A CESD-SI of ≥2 performed best as a screen for clinically significant IS. A sensitivity of 96% is optimal to minimize false negatives. The high negative predictive value suggests that busy clinicians engaged in the care of older adults with multiple competing priorities can be reassured that no further evaluation of IS is needed for persons without restless sleep. The modest specificity for this threshold may be due to sleep conditions other than insomnia (e.g., sleep apnea, circadian rhythm disorders). Because these conditions are also important to detect and treat, prioritizing sensitivity is optimal.

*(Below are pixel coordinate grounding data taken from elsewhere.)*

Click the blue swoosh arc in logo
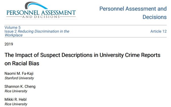Screen dimensions: 171x107 tap(36, 5)
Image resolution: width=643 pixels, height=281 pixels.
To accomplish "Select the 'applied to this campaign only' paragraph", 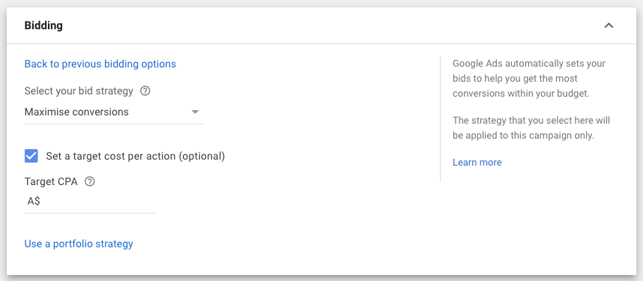I will [531, 128].
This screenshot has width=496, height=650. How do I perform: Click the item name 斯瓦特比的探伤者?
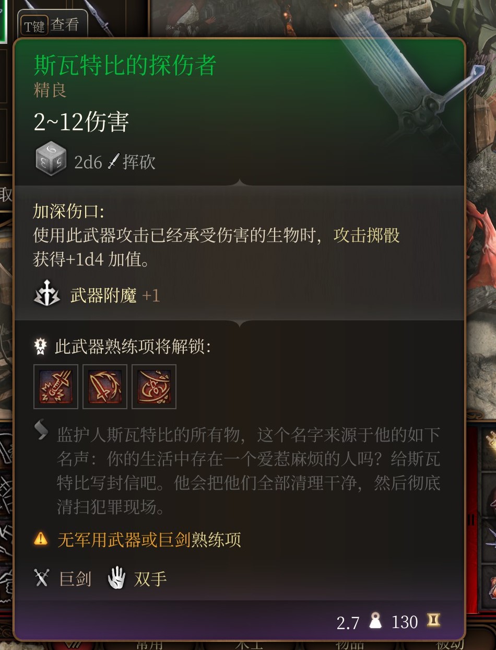tap(125, 65)
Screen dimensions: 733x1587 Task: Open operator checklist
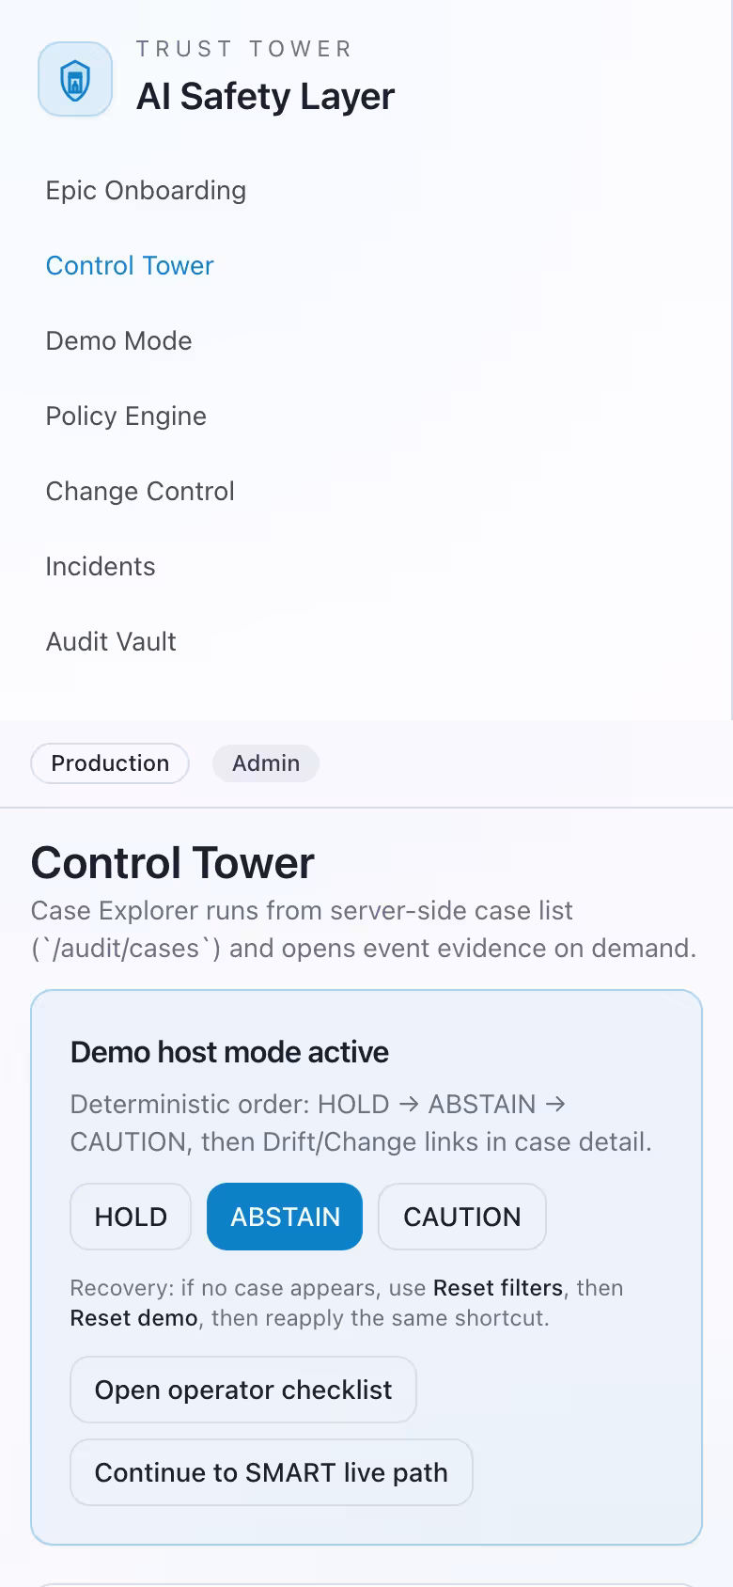[x=242, y=1390]
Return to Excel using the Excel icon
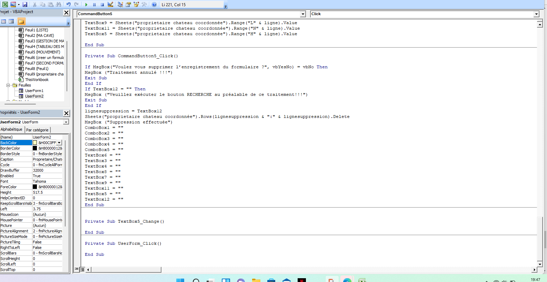 [x=5, y=4]
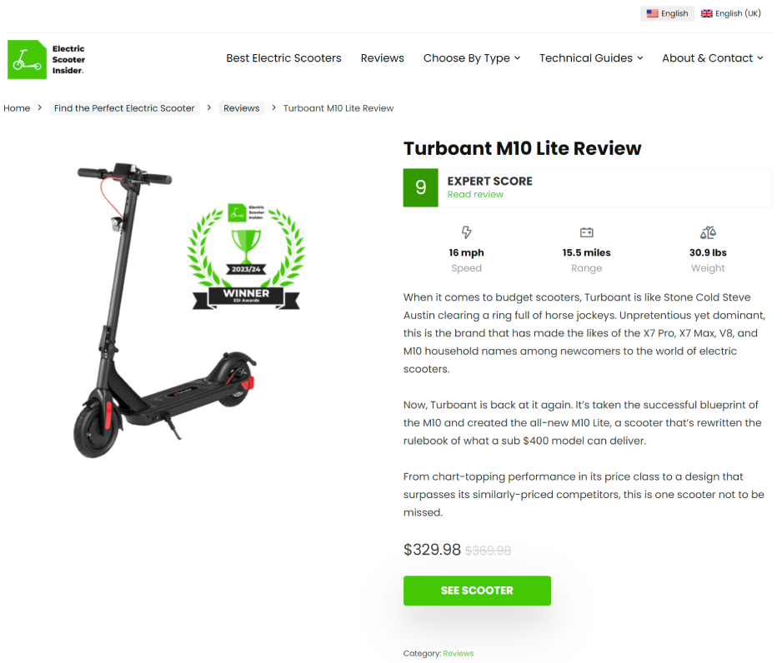Click the scales weight icon
This screenshot has height=663, width=782.
[708, 232]
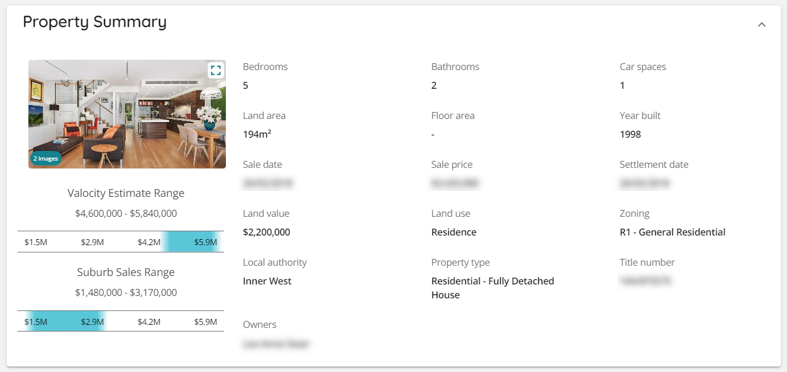Click the $4,600,000 - $5,840,000 estimate text
787x372 pixels.
coord(126,213)
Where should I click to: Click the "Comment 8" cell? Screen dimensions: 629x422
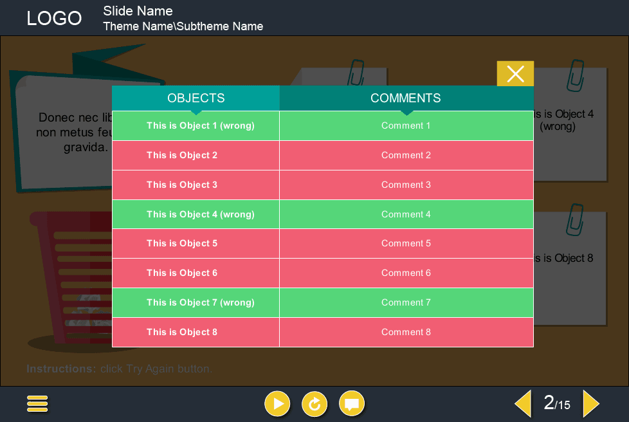point(406,332)
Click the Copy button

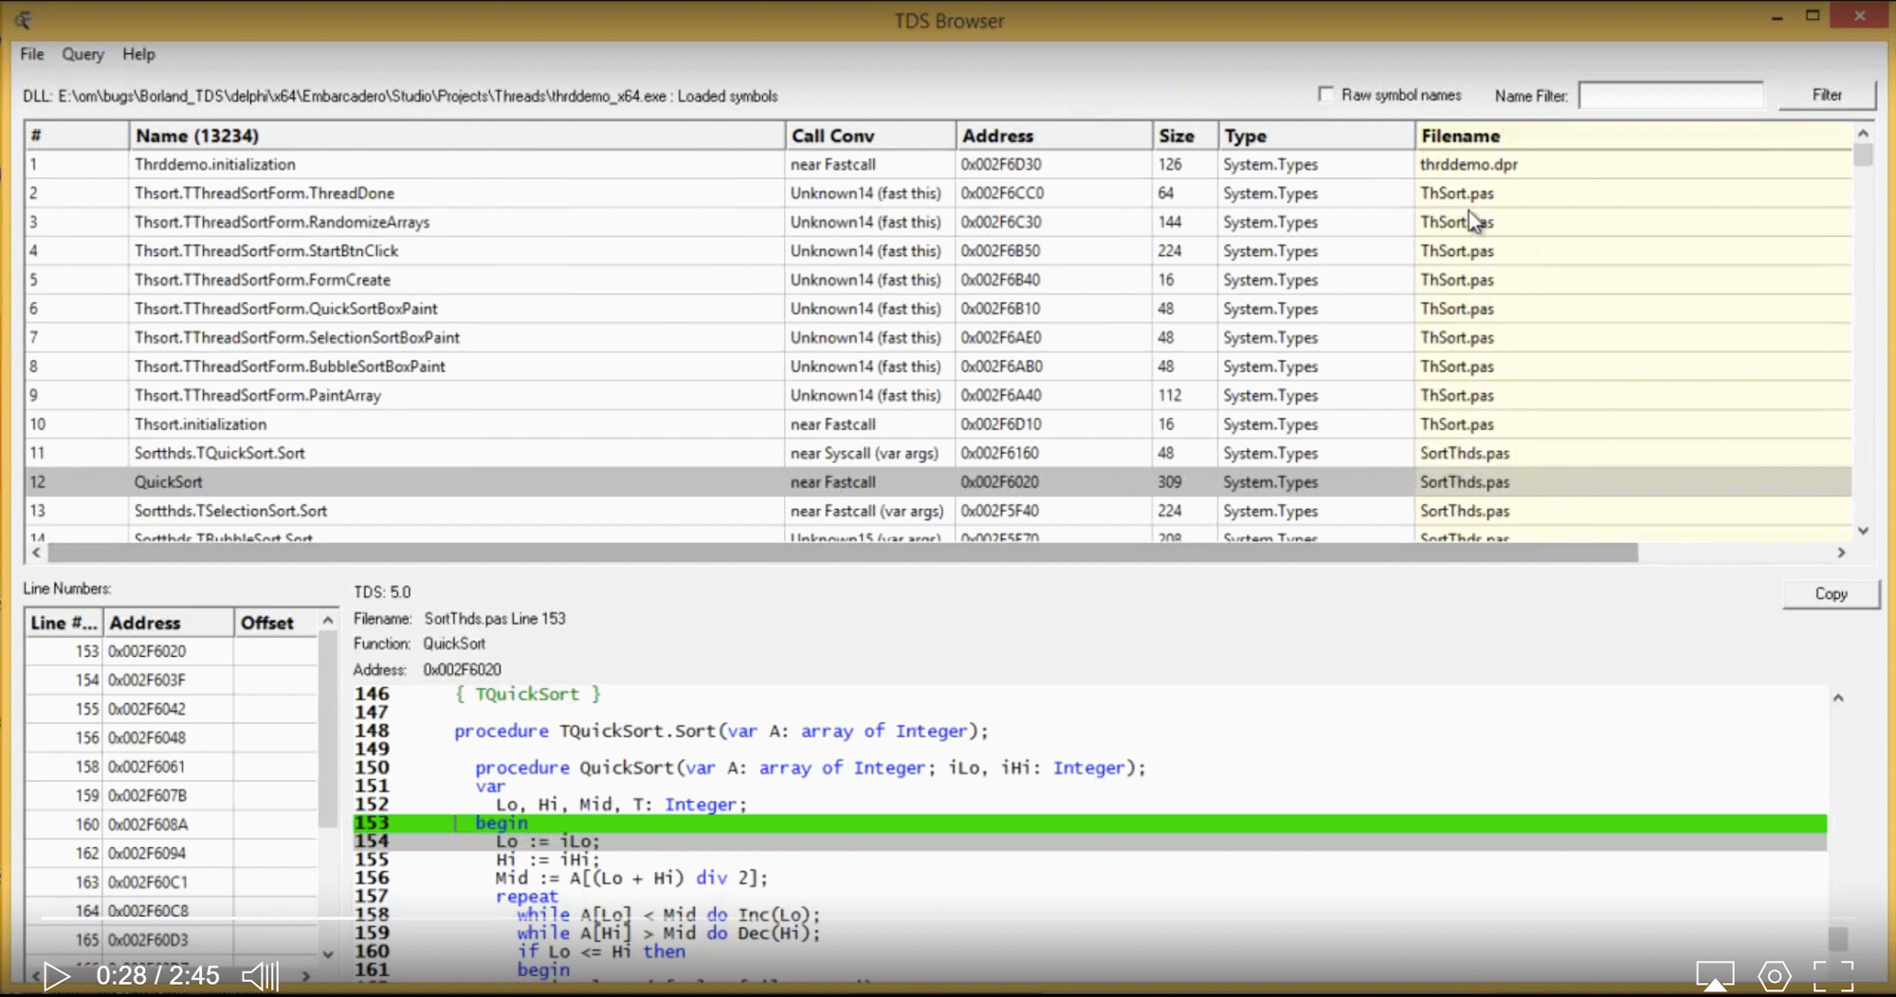(x=1830, y=593)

Our analysis was limited to a mostly-white cohort from Connecticut. Also, we compared the CESD-SI to an insomnia instrument, not a diagnostic interview for insomnia disorder. A positive screen on the CESD-SI does not confirm a diagnosis of insomnia disorder, which requires demonstration of dissatisfaction with sleep quality and/or quantity (including difficulty initiating or maintaining sleep or waking too early) occurring ≥3 nights a week for ≥3 months with a negative impact on daytime functioning, as well as ensuring adequate sleep opportunity and ruling out other sleep disorders.10 Rather, the single item represents a feasible method to detect concerning sleep symptoms and should be followed by a detailed history to ascertain the underlying etiology of the IS.

In conclusion, the CESD-SI has excellent sensitivity to detect clinically significant IS in community-living adults with advanced age. Future research should compare the CESD-SI to gold-standard measures for detecting insomnia disorder. Use of this item in clinical and research settings could increase detection of concerning sleep symptoms and improve patient-centered care in this high-risk population.

ACKNOWLEDGMENTS

We express our gratitude for the important contributions of the participants and staff of the Precipitating Events Project.

Funding Sources:

This work is supported by the Claude D. Pepper Older Americans Independence Center at Yale School of Medicine (P30AG021342), the National Institute for Health and Care Research (Webster), and the National Institutes of Health (K23MH118999, R03AG073991, K76AG074905). The Precipitating Events Project was funded by R01AG17560 from the National Institute on Aging.

Footnotes

Conflict of Interest Statement: The authors report no conflicts of interest in this work.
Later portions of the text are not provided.